Sectigo‘s Jennifer Binet said AI is going to drive the need for more security anyway.

“We’re starting to see it now and we’re starting to see kind of a progression where it has to be,” she said. “Before … you were changing your passwords how many times, maybe once every couple of years, and it’s shortened and shortened, and shortened. We’re seeing it on the certificate side. It’s shortening down. It was 10 years when I started and we’re going down to 90 days. So I think all of this is going to play a part from the AI perspective and how quickly we can protect and what we are going to have to implement in terms of security. I also agree on the behavioral analytics. I think there’s a piece of that that’s really important for us to capture. So for us, I think we’re looking into the good side with what data we can really take in, digest and be able to create something really strong. But other than that, I’m in agreement with everybody else.”

Sumo Logic‘s Timm Hoyt said he’s optimistic about AI and cybersecurity.

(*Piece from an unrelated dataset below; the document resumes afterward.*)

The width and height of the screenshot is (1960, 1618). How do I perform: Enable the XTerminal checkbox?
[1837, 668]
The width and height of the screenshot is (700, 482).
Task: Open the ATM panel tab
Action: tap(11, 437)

“I think like any new technology, there’s always going to be the good and the bad of that,” he said. “But where some of the conversations at RSAC helped shape my mindset a little bit is, when is the industry going to get proactive and start to go out and punch the bad people in the face? Versus let’s sit back and protect. You’ve got to have a protection strategy. But on the AI side, in our world it’s also exciting for our customers and making them more efficient. And I think that’s what we’re looking at from a positive point of view. Undoubtedly, there’s so much more that is going to come where hopefully the castle gates are guarded a little bit.” 

Binet said everybody is looking to “automate everything faster, quicker, sooner.”

“I’m sure all of your products are trying to do the same,” she said. “It’s the biggest piece of feedback I get from customers: ‘Please make this automated; I just need it to do something quick because we just don’t have enough hours in the day.’ So from my perspective, I’ve been in this industry for 23 years and I was trying to think what things really caught fire this quickly and escalated this fast. I was thinking two-factor authentication and all of these things, but nothing really has matched this.”